— Start of Dataset —

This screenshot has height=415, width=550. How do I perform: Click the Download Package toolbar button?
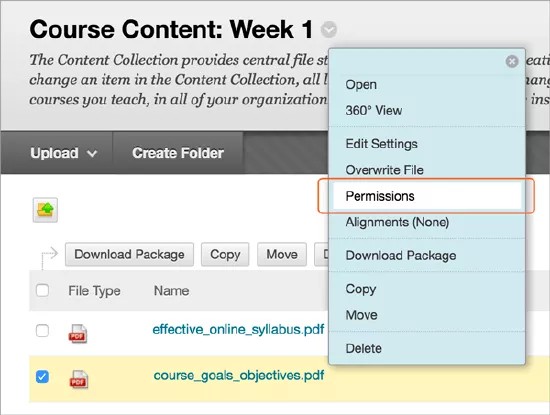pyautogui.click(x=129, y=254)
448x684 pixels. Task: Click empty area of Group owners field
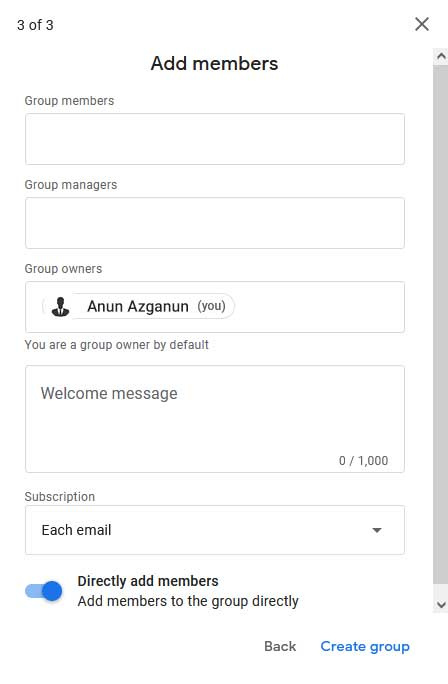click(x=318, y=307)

— End of Dataset —
— Start of Dataset —

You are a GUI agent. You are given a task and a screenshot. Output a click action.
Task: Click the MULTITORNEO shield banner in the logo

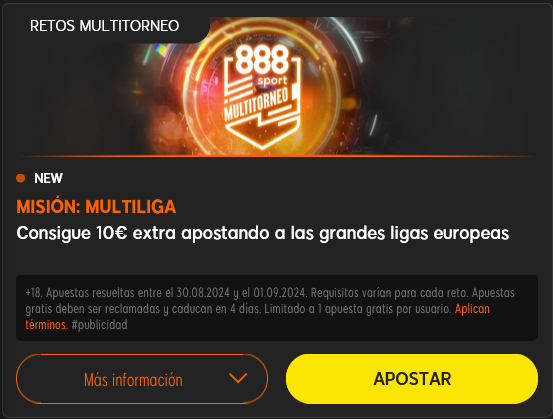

— End of Dataset —
— Start of Dataset —

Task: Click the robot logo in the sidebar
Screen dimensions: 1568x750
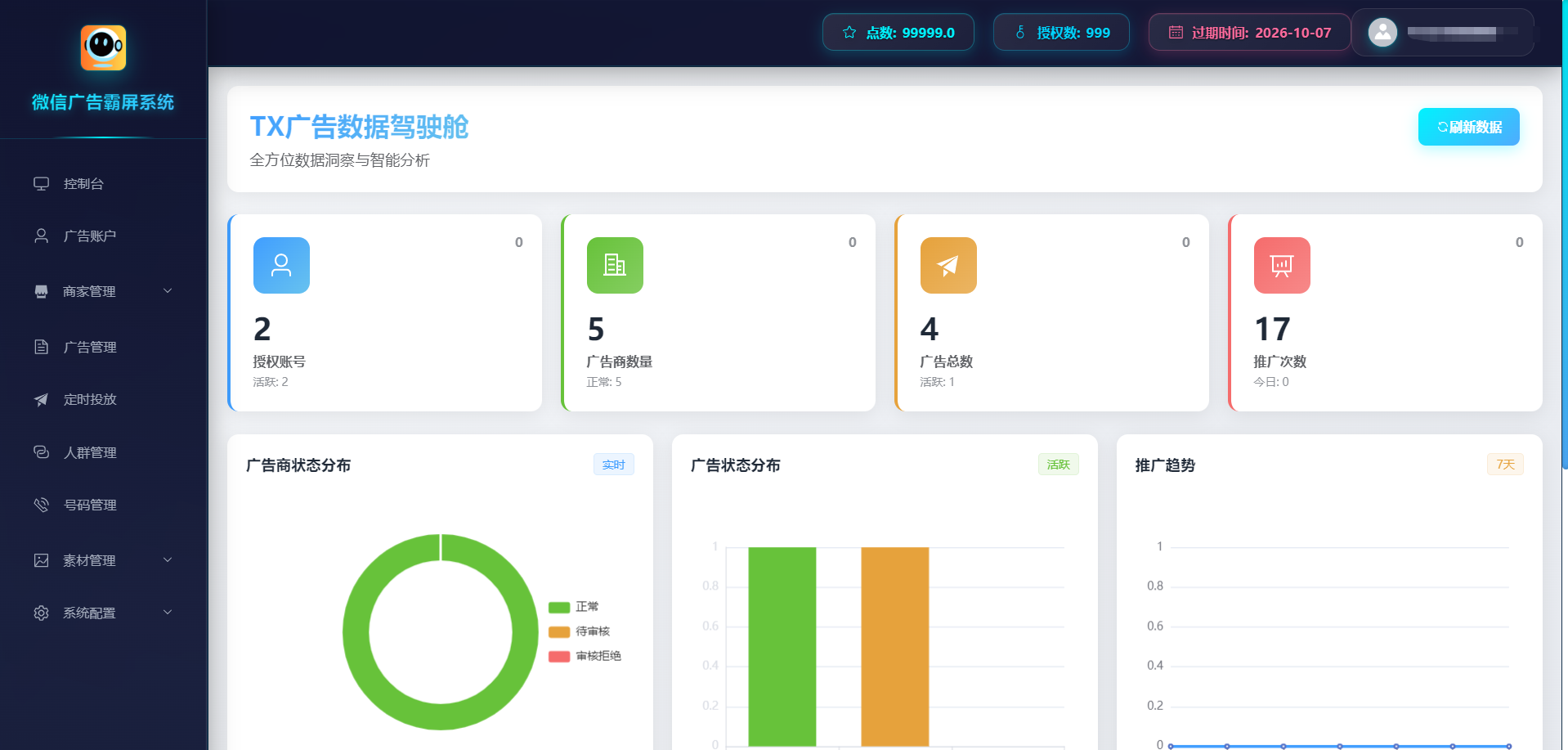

— End of Dataset —

### Job
Write out again the lines of the material from the line with "448x684 pixels. Task: Click" up to and including the line with "click(x=318, y=307)", leaving the pictures out.

### Final result
448x684 pixels. Task: Click empty area of Group owners field
click(x=318, y=307)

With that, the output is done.